►
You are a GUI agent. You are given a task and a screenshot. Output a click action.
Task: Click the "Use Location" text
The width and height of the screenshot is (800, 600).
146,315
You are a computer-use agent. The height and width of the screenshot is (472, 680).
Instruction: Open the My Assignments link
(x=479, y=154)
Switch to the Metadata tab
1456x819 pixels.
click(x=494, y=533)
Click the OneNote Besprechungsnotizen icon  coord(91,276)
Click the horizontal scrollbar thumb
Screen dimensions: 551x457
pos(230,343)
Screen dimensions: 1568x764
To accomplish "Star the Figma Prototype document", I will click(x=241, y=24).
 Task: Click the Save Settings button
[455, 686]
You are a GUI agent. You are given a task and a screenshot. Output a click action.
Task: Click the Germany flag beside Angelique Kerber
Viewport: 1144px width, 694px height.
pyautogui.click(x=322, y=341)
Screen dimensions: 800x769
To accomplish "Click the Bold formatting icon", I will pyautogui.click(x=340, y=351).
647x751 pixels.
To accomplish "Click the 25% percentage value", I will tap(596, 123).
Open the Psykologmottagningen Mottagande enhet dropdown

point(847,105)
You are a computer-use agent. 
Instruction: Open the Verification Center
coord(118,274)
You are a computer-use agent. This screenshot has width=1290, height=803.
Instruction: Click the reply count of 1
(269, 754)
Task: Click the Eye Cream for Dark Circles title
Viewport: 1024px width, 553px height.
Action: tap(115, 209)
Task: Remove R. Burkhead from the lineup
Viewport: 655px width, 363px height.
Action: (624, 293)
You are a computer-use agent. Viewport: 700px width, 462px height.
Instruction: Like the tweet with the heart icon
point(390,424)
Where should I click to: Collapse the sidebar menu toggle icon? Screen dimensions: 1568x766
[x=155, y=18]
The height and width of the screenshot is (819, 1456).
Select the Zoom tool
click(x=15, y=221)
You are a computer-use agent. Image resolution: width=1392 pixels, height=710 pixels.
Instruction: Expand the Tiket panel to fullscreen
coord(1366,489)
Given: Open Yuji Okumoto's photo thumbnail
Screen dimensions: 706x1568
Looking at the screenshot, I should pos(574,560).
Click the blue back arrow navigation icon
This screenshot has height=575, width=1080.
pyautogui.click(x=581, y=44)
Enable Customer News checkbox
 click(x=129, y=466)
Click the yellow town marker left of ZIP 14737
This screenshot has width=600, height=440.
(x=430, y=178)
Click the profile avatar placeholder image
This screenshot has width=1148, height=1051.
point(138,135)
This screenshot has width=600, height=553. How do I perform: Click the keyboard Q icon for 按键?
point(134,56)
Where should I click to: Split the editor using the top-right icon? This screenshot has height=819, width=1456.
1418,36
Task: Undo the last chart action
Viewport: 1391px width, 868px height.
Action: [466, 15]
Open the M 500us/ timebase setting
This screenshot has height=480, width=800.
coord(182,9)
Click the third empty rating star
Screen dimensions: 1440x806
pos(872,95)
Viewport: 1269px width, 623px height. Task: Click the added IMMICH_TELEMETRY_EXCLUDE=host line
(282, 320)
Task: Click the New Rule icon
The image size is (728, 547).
◄
Copy out every line of the records above without changing anything.

**Answer for this exercise**
You are a GUI agent. You are given a task and a screenshot. Output a click action.
Task: Click the "Use Location" text
The width and height of the screenshot is (800, 600).
146,315
You are a computer-use agent. The height and width of the screenshot is (472, 680).
Instruction: Open the My Assignments link
(x=479, y=154)
Switch to the Metadata tab
1456x819 pixels.
click(x=494, y=533)
Click the OneNote Besprechungsnotizen icon  coord(91,276)
Click the horizontal scrollbar thumb
Screen dimensions: 551x457
pos(230,343)
Screen dimensions: 1568x764
To accomplish "Star the Figma Prototype document", I will click(x=241, y=24).
 Task: Click the Save Settings button
[455, 686]
You are a GUI agent. You are given a task and a screenshot. Output a click action.
Task: Click the Germany flag beside Angelique Kerber
Viewport: 1144px width, 694px height.
pyautogui.click(x=322, y=341)
Screen dimensions: 800x769
To accomplish "Click the Bold formatting icon", I will pyautogui.click(x=340, y=351).
647x751 pixels.
To accomplish "Click the 25% percentage value", I will tap(596, 123).
Open the Psykologmottagningen Mottagande enhet dropdown

point(847,105)
You are a computer-use agent. 
Instruction: Open the Verification Center
coord(118,274)
You are a computer-use agent. This screenshot has width=1290, height=803.
Instruction: Click the reply count of 1
(269, 754)
Task: Click the Eye Cream for Dark Circles title
Viewport: 1024px width, 553px height.
Action: tap(115, 209)
Task: Remove R. Burkhead from the lineup
Viewport: 655px width, 363px height.
Action: (624, 293)
You are a computer-use agent. Viewport: 700px width, 462px height.
Instruction: Like the tweet with the heart icon
point(390,424)
Where should I click to: Collapse the sidebar menu toggle icon? Screen dimensions: 1568x766
[x=155, y=18]
The height and width of the screenshot is (819, 1456).
Select the Zoom tool
click(x=15, y=221)
You are a computer-use agent. Image resolution: width=1392 pixels, height=710 pixels.
Instruction: Expand the Tiket panel to fullscreen
coord(1366,489)
Given: Open Yuji Okumoto's photo thumbnail
Screen dimensions: 706x1568
Looking at the screenshot, I should pos(574,560).
Click the blue back arrow navigation icon
This screenshot has height=575, width=1080.
pyautogui.click(x=581, y=44)
Enable Customer News checkbox
 click(x=129, y=466)
Click the yellow town marker left of ZIP 14737
This screenshot has width=600, height=440.
(x=430, y=178)
Click the profile avatar placeholder image
This screenshot has width=1148, height=1051.
point(138,135)
This screenshot has width=600, height=553. How do I perform: Click the keyboard Q icon for 按键?
point(134,56)
Where should I click to: Split the editor using the top-right icon? This screenshot has height=819, width=1456.
1418,36
Task: Undo the last chart action
Viewport: 1391px width, 868px height.
Action: [466, 15]
Open the M 500us/ timebase setting
This screenshot has height=480, width=800.
coord(182,9)
Click the third empty rating star
Screen dimensions: 1440x806
pos(872,95)
Viewport: 1269px width, 623px height. Task: Click the added IMMICH_TELEMETRY_EXCLUDE=host line
(282, 320)
Task: Click the New Rule icon
The image size is (728, 547).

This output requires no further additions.